Im Mittelpunkt des Quartetts steht Joja Wendt, der vor einigen Jahren die Idee dazu hatte. Der Wanderer zwischen den musikalischen Genres. Ein Allrounder, der so ziemlich alles kann. Klassik, Pop, Jazz. Und er moderiert nach den „Highlights der Klassik“ auch das vorletzte Konzert des Festivals. Gewohnt charmant und mit viel Esprit.

Ihm zur Seite stehen drei Spezialisten: Der Weltklasse Boogie-Woogie-Pianist Axel Zwingenberger. Jazz-Poet Martin Tingvall mit seinen traumschönen Melodien. Dabei erinnern seine Kompositionen an Keith Jarrett. Umkreisen ein eingängiges Thema, das vorzüglich improvisierend variiert wird. Und selbstredend Klassik-Interpret Sebastian Knauer mit seinen eleganten, rasanten Läufen. Wie er mit Beethovens „Mondscheinsonate“ grandios beweist.
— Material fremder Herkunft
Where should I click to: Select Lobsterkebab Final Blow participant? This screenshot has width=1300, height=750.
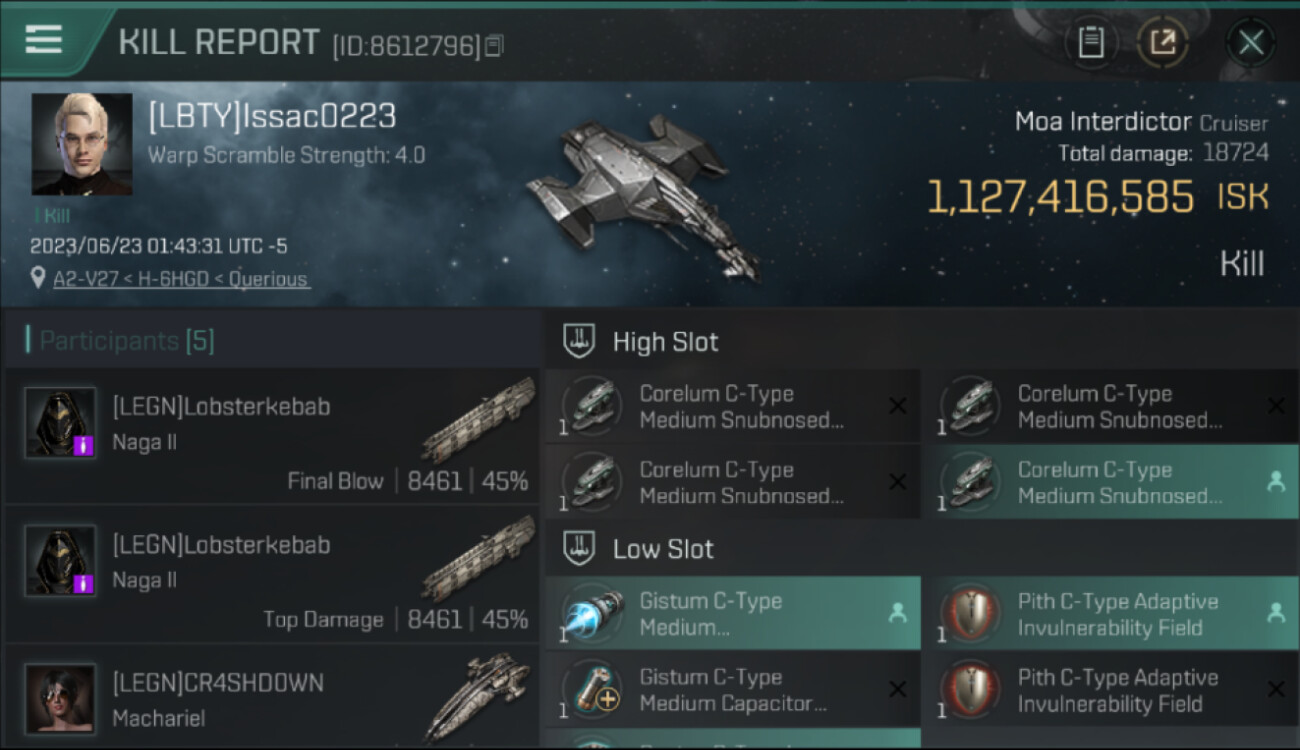(x=272, y=436)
Jeder hat seinen eigenen Sound. Den haben die Meister-Pianisten schon zum Auftakt vorgestellt. Mit völlig unterschiedlichen Interpretationen von Chopins „Étude Opus 10 Nr. 12“, je nach entsprechendem Musikstil. Solo, im Duo und zu viert bieten sie vor der prachtvollen Kulisse zwischen Deutschem und Französischem Dom ein beeindruckendes Konzert-Ereignis.

Selten hört man Erik Saties Stück „Gymnopédie Nr. 2“ so wie hier. Knauer spielt das Original. Wendt füllt die Akkorde der somnambulen Miniatur am zweiten Flügel auf. Für den Schluss-Akkord sorgt ungewollt die Hupe eines Autos.

Sogar ein Song von Ed Sheeran wird gespielt

Begann der Abend noch ganz klassisch, wird es im Verlauf immer jazziger und Boogie-lastiger. Joja Wendt performt sogar kurz Ed Sheerans „I’m in Love with your Body“. Wobei der Hit ohne Gesang als Tasten-Cover mit Blue Notes gespickt deutlich an Klasse gewinnt. Natürlich heizt auch Axel Zwingenberger ein. Er schüttelt seine Akkorde mit viel Drive aus dem Handgelenk. Im rollenden Achtel-Beat mit wunderbaren Blues-Anleihen.

Der Abend mündet letztlich im Jazz. Dabei wird improvisiert, was das Zeug hält. Wie bei Martin Tingvalls „The Rocket“. Kraftvoll achthändig. Unfassbar gut.